Secrets management is one of those problems that looks solved until you're responsible for it at scale.
Every team has some approach. The problem is that "some approach" usually means a mix of environment variables committed to repos, secrets in pipeline variables with no rotation, credentials shared over Slack "just temporarily," and a handful of engineers who know which services depend on which credentials — and haven't documented any of it.
At PayPal, my role was to replace that with something teams could actually trust.
The brief
Multiple global engineering teams — spread across the UK, US, and India — were managing secrets inconsistently across GCP and on-prem environments. We had HashiCorp Vault already in the picture, but it was being used differently by different teams, without a centralised operational model.
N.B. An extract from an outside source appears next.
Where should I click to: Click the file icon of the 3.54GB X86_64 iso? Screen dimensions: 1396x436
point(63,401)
The ask was to build a properly engineered, highly-available Vault Enterprise platform that would become the standard secrets management layer for all teams. This meant both the infrastructure work (design, build, operate) and the organisational work (getting teams to actually use it).
Infrastructure: building for availability first
The cluster was built using Terraform, Terragrunt, Ansible, and Packer — each tool in its appropriate lane.
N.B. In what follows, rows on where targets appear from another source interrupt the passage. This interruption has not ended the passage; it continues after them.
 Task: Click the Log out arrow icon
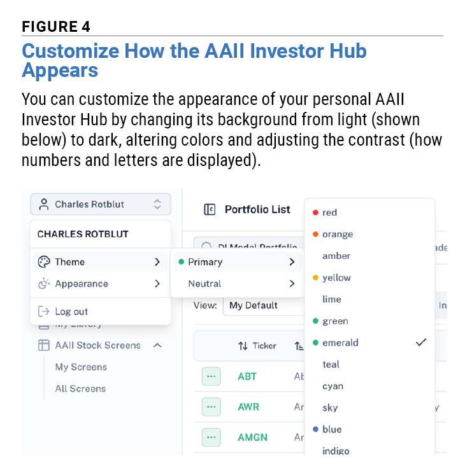coord(44,312)
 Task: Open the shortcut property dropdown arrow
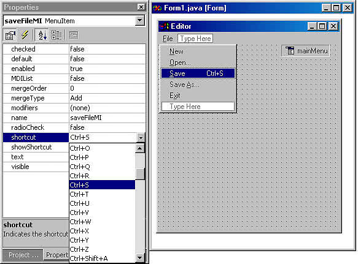point(141,138)
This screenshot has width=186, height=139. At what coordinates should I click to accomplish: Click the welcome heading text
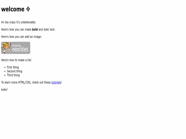point(13,9)
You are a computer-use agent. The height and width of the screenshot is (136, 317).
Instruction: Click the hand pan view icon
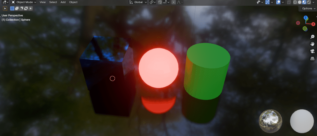coord(313,44)
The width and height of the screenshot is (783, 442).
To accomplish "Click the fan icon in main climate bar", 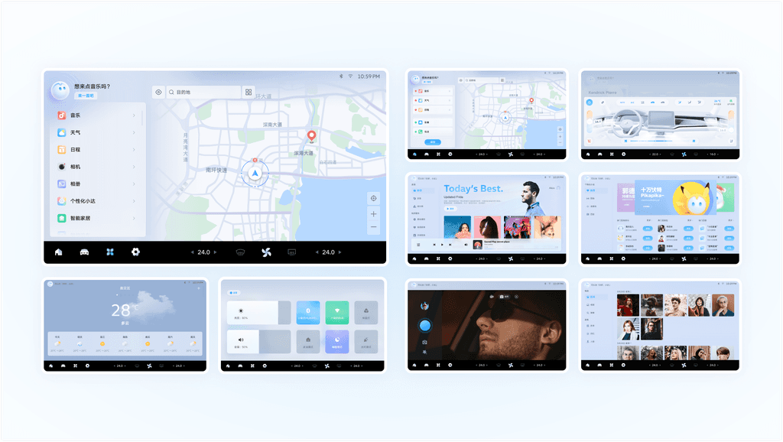I will tap(266, 252).
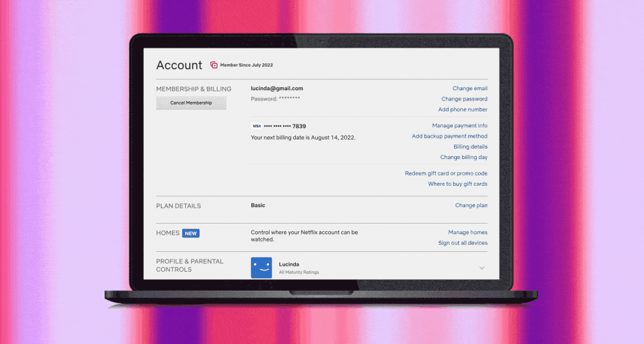644x344 pixels.
Task: Click the Change billing day link
Action: 464,158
Packer built hardened, immutable machine images containing the Vault binary and base configuration. Immutable images meant we never patched in-place — a compromised or degraded node was replaced, not modified.
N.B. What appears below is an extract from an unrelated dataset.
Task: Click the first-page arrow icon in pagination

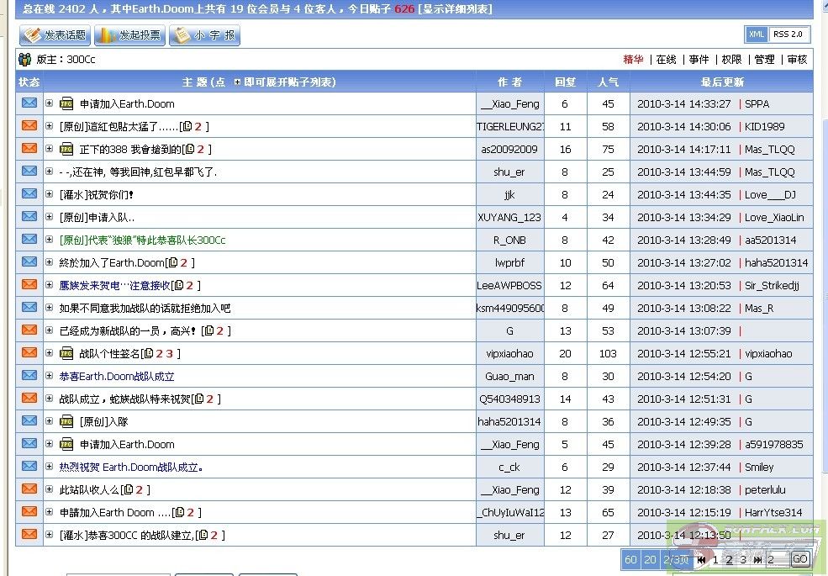Action: (x=702, y=559)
Terraform + Terragrunt handled cluster provisioning. Terragrunt gave us the DRY module structure across environments without duplicating backend configuration:
# terragrunt.hcl (environment-level)
inputs = {
vault_version = "1.15.6+ent"
cluster_size = 5
instance_type = "n2-standard-4"
storage_backend = "gcs"
gcs_bucket = dependency.storage.outputs.vault_bucket_name
kms_key_id = dependency.kms.outputs.vault_unseal_key_id
}
We used GCS as the storage backend and Cloud KMS for auto-unseal. Five-node cluster: three voting members and two non-voting performance standbys. This gave us the ability to take down up to two nodes simultaneously without losing quorum — critical for rolling upgrades without maintenance windows.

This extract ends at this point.